Gastroenteropancreatic neuroendocrine tumors: standardizing therapy monitoring with 68Ga-DOTATOC PET/CT using the example of somatostatin receptor radionuclide therapy.

The purpose of this study was to standardize therapy monitoring of hepatic metastases from gastroenteropancreatic neuroendocrine tumors (GEP-NETs) during the course of somatostatin receptor radionuclide therapy (SRRT). In 21 consecutive patients with nonresectable hepatic metastases of GEP-NETs, chromogranin A (CgA) and 68Ga-DOTATOC PET/CT were compared before and after the last SRRT. On 68Ga-DOTATOC PET/CT, the maximum standard uptake values (SUVmax) of normal liver and hepatic metastases were calculated. In addition, the volumes of hepatic metastases (volume of interest [VOI]) were measured using four cut-offs to separate normal liver tissue from metastases (SUVmax of the normal liver plus 10% [VOIliver+10%], 20% [VOIliver+20%], 30% [VOIliver+30%] and SUV  =  10 [VOI10SUV]). The SUVmax of the normal liver was below 10 (7.2 ± 1.3) in all patients and without significant changes. Overall therapy changes (Δ) per patient (mean [95% CI]) were statistically significant with p < .01 for ΔCgA  =  -43 (-69 to -17), ΔSUVmax  =  -22 (-29 to-14), and ΔVOI10SUV  =  -53 (-68 to -38)% and significant with p < .05 for ΔVOIliver+10%  =  -29 (-55 to -3)%, ΔVOIliver+20%  =  -32 (-62 to -2) and ΔVOIliver+30%  =  -37 (-66 to -8).

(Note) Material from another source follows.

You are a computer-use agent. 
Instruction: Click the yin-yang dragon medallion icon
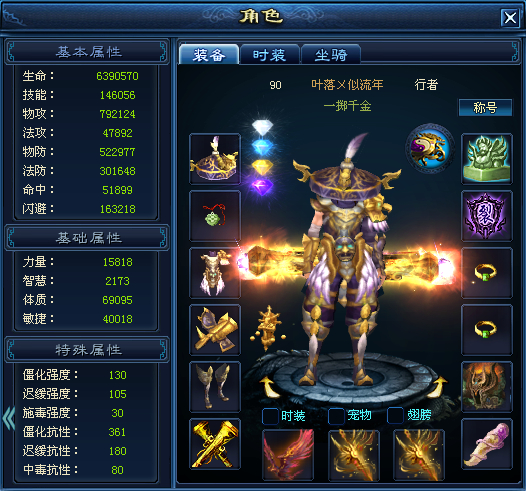(430, 148)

Correlations were found only between ΔCgA and ΔVOI10SUV (r  =  .595; p < .01), ΔSUVmax and ΔVOI10SUV (0.629, p < .01), and SUVmax and ΔSUVmax (r  =  -.446; p < .05). 68Ga-DOTATOC PET/CT allows volumetric therapy monitoring via an SUV-based cut-off separating hepatic metastases from normal liver tissue (10 SUV recommended).